The Dutch Boer of South Africa.
The term “Boer,” which in English is used to describe a man who is rough, uneducated, and illiterate, means in the Dutch language merely a farmer, or a man who gains his living by rural pursuits. It is not uncommon to hear the Boers speak of their companions as “Mensch” (men), a distinction which they employ especially when referring to the disputes or battles which have taken place between the English “Roe-barges” (red coats) and themselves.
The Boers may be divided into two classes, viz. the “Field Boer,” and the “Town Boer.”

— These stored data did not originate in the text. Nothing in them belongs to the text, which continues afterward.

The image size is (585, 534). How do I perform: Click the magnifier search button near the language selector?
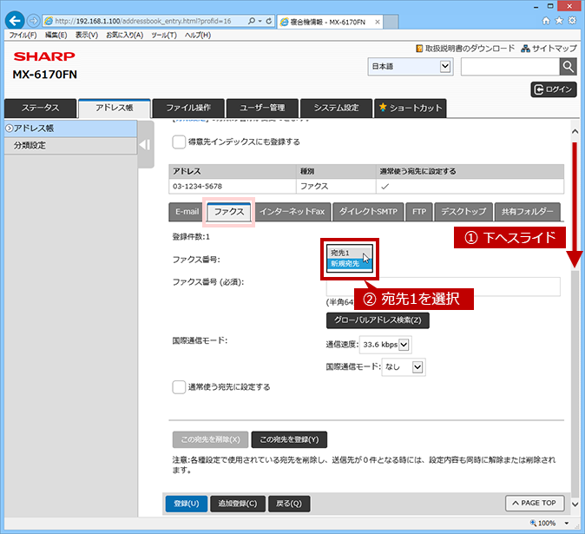coord(568,67)
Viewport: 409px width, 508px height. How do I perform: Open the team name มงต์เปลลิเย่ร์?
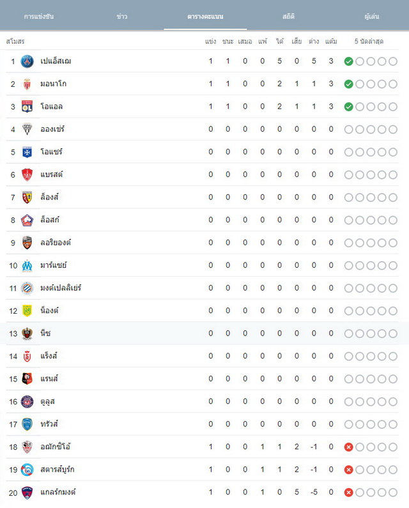[61, 288]
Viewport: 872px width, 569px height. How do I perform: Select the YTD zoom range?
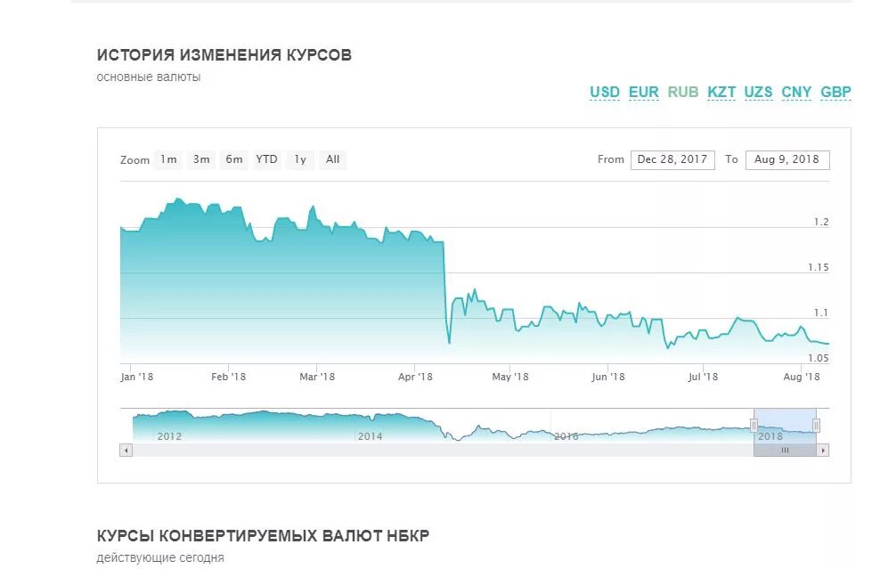pyautogui.click(x=267, y=159)
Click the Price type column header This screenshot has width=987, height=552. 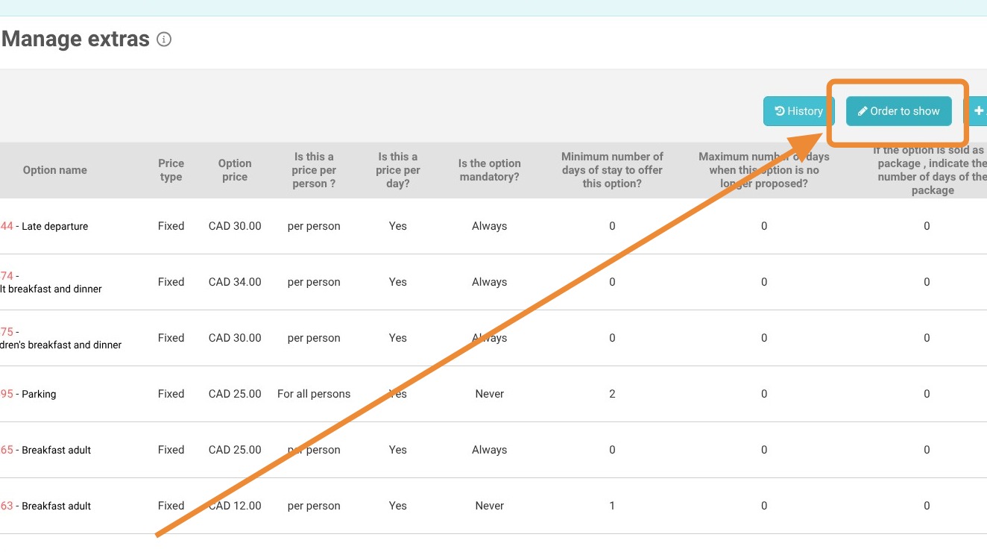(171, 170)
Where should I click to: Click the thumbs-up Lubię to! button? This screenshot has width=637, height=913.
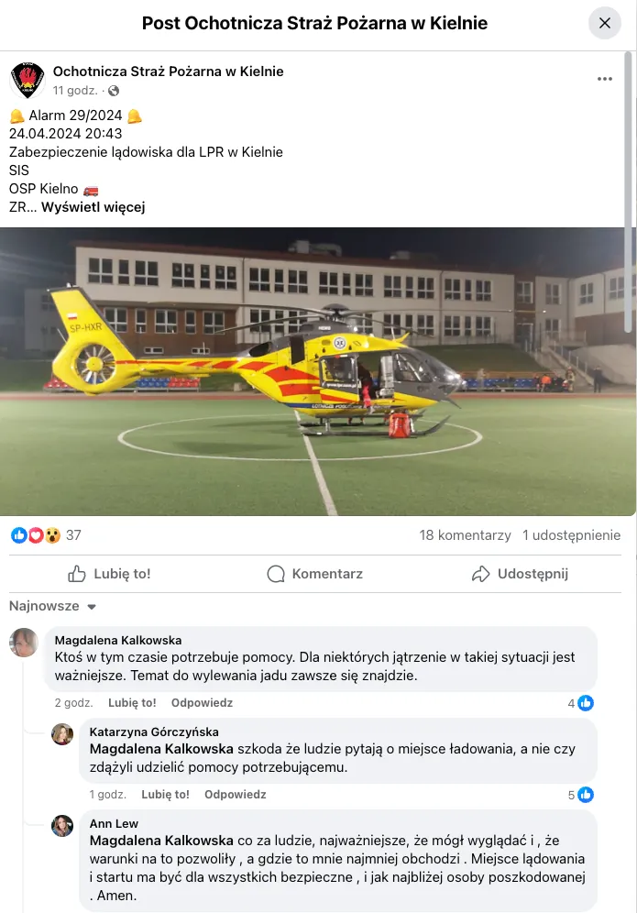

The Field Boer is a man who usually resides on his farm, and breeds cattle, horses, or sheep. He is generally the owner of two or three “spans” of oxen, as the teams are named, of two or three waggons, and several horses for his own riding, which he is at all times ready to sell, if a chance offers. He passes his time principally in looking after his farm, but the amount of ground that he cultivates is usually very small, an acre or two being about the utmost. To hunt and shoot are the great delight of the Field Boer, and he is very expert, both in following game by their tracks, and in knowing where, even in a strange country, are the most likely spots for various kinds of game.
“I think we shall here a rietbok find,” a Dutchman would remark as he rode along the side of a marshy piece of ground covered with long grass and reeds; or “Here—so look for a duikerbok,” as he rides amongst a number of large loose stones near which are low thorny bushes and grass.
The Boer is commonly a large, heavy man, and disposed to become very fleshy as he advances in years. This latter characteristic probably arises from the fact that he eats very largely at his meals, and is disinclined to take walking exercise. Riding becomes to him a sort of second nature, and a man who is found walking from one place to another is considered at once to be either eccentric or very poor.
From some reason the Field Boer is rather disposed to look down upon the sporting prowess of Englishmen, but he not unusually finds himself beaten in a competition with those very men whose inefficiency he considered to be a certainty.